CMS has announced a permanent reduction of 4.059% on Cy 2026's home health payment rate due to the impact of the Patient-Driven Grouping Model (PDGM).
This is the fourth consecutive year that CMS has enacted permanent payment cuts for home hygiene payments.
“This adjustment explains the difference between expected and actual behavioral changes in estimated aggregate spending due to the implementation of PDGM's CY 2020 and the changes to 30-day payment units,” read Fact Sheet.
The proposed rules also include a one-time 5% reduction to the national standardized 30-day payment rate for 2026, attempting to pay from 2020 to 2024. The reduction will collect a temporary adjustment amount of approximately $786 million, totaling approximately 14.8% of the calculated temporary adjustments for 2020-2024.
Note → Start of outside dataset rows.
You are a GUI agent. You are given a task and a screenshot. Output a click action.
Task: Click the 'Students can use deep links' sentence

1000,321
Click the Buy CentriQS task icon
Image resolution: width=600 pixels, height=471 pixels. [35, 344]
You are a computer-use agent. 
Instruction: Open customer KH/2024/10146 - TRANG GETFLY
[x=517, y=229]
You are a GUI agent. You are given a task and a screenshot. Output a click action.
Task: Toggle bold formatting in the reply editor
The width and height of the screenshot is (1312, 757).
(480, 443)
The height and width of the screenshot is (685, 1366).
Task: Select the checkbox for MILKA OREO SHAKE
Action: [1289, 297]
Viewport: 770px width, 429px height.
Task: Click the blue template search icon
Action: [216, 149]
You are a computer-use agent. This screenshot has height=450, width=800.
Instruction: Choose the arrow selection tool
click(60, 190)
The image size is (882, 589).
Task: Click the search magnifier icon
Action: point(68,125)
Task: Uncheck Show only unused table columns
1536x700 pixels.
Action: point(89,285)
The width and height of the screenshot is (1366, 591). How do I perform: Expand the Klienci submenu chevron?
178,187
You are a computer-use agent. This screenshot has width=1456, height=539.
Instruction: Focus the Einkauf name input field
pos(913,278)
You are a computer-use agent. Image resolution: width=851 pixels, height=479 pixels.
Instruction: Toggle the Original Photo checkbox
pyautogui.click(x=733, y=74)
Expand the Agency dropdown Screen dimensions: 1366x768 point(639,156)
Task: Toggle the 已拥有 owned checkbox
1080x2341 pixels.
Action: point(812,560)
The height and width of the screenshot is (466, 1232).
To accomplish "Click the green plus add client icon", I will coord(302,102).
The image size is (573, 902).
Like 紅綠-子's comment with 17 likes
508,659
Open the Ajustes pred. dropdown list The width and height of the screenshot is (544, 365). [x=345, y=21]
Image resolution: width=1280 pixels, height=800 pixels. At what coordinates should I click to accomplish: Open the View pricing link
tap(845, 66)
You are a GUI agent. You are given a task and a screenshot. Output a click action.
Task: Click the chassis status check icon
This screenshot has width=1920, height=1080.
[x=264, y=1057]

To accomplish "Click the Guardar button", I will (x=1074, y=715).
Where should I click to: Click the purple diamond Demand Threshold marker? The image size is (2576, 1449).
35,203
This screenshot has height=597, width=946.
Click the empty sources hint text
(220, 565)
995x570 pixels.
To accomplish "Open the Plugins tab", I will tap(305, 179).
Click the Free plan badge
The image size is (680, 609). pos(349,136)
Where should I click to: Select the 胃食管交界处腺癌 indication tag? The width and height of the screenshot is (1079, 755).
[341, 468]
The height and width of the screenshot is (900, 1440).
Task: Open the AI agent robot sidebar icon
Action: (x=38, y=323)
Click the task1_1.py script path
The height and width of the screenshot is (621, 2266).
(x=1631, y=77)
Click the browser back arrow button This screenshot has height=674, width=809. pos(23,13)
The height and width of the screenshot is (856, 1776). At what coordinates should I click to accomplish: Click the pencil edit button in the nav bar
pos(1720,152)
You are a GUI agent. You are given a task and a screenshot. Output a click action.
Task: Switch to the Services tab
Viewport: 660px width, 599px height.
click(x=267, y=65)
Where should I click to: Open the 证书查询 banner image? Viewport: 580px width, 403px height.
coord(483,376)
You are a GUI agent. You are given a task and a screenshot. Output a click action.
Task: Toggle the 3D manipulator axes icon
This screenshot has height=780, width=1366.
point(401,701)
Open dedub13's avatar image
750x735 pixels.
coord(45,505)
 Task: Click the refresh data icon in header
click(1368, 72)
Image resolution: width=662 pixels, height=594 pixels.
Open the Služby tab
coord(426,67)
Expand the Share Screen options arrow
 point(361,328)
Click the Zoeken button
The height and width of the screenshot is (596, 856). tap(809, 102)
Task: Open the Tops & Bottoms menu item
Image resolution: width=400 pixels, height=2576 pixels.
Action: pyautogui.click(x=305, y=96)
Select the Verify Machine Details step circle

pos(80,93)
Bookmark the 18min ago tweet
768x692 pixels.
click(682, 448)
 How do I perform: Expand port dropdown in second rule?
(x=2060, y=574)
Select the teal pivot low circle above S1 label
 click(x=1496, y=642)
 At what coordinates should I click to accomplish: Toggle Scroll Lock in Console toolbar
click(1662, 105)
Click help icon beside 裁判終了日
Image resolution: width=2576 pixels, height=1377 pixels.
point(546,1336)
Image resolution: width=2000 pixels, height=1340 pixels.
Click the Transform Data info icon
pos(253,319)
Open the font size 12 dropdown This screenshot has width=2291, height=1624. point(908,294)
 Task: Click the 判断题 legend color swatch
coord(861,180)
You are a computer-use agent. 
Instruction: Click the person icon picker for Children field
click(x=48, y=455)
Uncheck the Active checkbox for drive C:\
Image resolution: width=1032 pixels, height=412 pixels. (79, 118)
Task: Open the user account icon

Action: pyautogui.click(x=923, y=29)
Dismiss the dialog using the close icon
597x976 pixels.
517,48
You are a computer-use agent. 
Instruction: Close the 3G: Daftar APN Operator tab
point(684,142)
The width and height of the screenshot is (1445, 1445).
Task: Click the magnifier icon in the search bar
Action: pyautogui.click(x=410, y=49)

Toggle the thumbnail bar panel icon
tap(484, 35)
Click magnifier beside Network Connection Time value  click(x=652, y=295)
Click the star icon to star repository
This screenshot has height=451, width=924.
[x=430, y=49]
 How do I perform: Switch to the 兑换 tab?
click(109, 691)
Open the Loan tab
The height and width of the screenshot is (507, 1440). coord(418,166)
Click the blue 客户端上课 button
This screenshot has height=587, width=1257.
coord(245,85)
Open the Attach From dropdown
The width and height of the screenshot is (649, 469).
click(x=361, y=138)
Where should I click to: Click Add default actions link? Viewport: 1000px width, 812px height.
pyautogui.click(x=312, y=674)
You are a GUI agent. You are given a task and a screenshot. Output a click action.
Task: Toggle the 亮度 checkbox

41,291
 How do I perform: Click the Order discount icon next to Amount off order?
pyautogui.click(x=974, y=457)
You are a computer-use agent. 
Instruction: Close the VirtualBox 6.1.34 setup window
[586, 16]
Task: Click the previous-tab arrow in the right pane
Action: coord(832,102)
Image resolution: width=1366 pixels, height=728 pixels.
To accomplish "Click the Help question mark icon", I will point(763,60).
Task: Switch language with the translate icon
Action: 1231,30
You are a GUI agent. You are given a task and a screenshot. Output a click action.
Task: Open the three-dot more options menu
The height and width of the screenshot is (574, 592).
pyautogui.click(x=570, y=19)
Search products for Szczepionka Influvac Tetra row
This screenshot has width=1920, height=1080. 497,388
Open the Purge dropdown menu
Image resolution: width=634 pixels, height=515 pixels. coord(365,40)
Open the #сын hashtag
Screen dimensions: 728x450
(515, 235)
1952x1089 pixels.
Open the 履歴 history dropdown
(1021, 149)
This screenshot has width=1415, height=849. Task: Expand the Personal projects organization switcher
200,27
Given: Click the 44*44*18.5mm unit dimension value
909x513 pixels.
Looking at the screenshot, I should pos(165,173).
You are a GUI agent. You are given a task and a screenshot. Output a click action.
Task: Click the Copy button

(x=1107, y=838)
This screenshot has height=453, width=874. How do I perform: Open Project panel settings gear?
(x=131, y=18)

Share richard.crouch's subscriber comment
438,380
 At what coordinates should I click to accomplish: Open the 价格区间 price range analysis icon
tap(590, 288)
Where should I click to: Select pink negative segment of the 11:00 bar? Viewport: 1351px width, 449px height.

CMS expects additional temporary adjustments will need to be made in 2025 and 2026.
The proposed rules use data from 2024 to readjust the case weights of PDGM including dysfunction levels, comorbidity adjustment subgroups, and low-use payment adjustment (LUPA) thresholds using “Pay more accurately for HHAS types.”
The alliance urged the CMS to reevaluate the proposed rules and use its “full authority” to reevaluate the rules and ensure the continued delivery of home health care.
“Instead of deciming this beloved, high-value program, CMS should focus on modernizing the benefits of home health care by expanding the role of telehealth, eliminating fraud, waste, and abuse, and ensuring access to care for the most medically and socially vulnerable groups,” Landers said.
This is a developing story. Stay tuned for the latest information.
Editor's Note: Previous versions of this story mistakenly referred to the proposed rule as the final rule. The error has been fixed.